C'est la force de ces arguments économiques et environnementaux qui pousse une telle transaction, malgré l'atteinte à la fierté provinciale que cette perte de contrôle d'Énergie NB représente.

Par ailleurs, la colère de Terre-Neuve-et-Labrador vient compliquer un peu les choses, mais surtout souligner le caractère dysfonctionnel du secteur électrique canadien. Cette province cherche activement une manière de «sortir» 3000 MW supplémentaires d'hydroélectricité du Bas-Churchill. Le chemin naturel serait à travers le Québec, mais Hydro-Québec collabore peu avec cet éventuel concurrent, parce qu'évidemment, ce n'est pas dans ses intérêts d'acheminer l'hydroélectricité des autres.

Une seconde avenue pour atteindre le lucratif marché américain est de passer par Terre-Neuve, puis sous la mer jusqu'au Nouveau-Brunswick, afin de rejoindre les États-Unis par le Maine. Cette approche aurait aussi permis d'approvisionner les autres provinces atlantiques en hydroélectricité. Danny Williams, le premier ministre de Terre-Neuve-et-Labrador, aurait ainsi contourné le Québec et contribué à une alliance atlantique de l'énergie. Malheureusement, comme Hydro contrôlera dorénavant le réseau électrique du Nouveau-Brunswick, un acteur clé sort de cette alliance. Le «problème» québécois resurgit pour les Terre-Neuviens et Labradoriens, et vient porter un coup dur au projet du Bas-Churchill.

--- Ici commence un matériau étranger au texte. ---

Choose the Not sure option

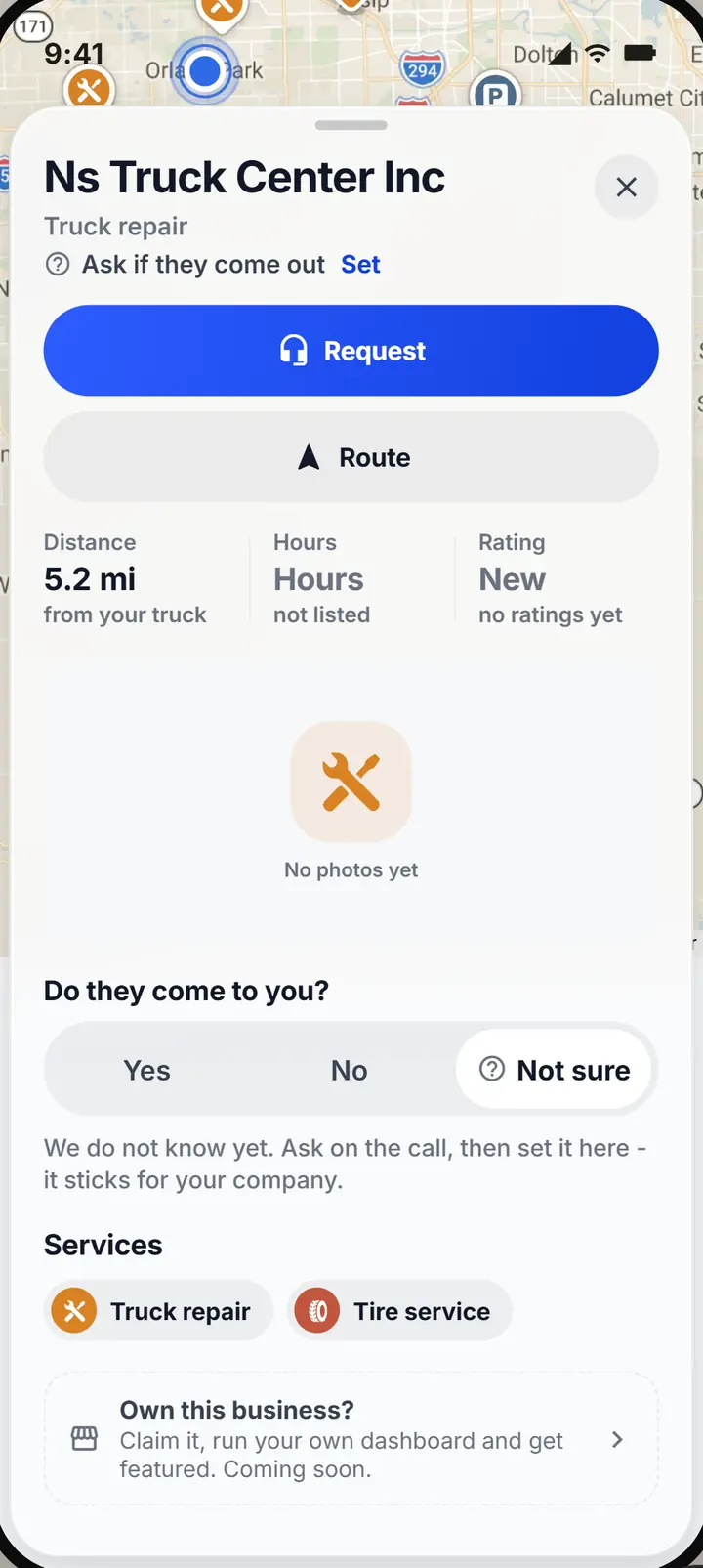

Malgré tout, la problématique de l'accès au réseau de transmission devrait pouvoir se résoudre, à moyen terme, par une meilleure garantie de son ouverture par les organismes réglementaires, telle que la Régie de l'énergie. Hydro-Québec devra à cet égard certainement se montrer plus amicale à l'avenir avec ses voisins, pour ne pas envenimer les relations interprovinciales et éviter, peut-être, de voir l'agence de réglementation américaine s'en mêler pour comportement anti-compétitif.

L'entente entre Hydro-Québec et Énergie NB est donc toute naturelle sur le plan économique, énergétique et environnemental. Elle profitera aux deux partenaires. Par contre, sur le plan politique, elle est inédite et controversée. Elle vient souligner qu'une plus grande intégration des marchés de l'électricité, bien que rentable, est un défi politique qui pourrait dégénérer. Espérons qu'au contraire, elle ouvre la voie à une plus grande réorganisation et harmonisation du secteur, même si cela pourrait entraîner des changements pour les consommateurs québécois, dont les privilèges tarifaires seront rendus encore plus visibles par cette intégration avec le Nouveau-Brunswick.

Pierre-Olivier Pineau

L'auteur est spécialiste en politiques énergétiques et professeur agrégé à HEC Montréal.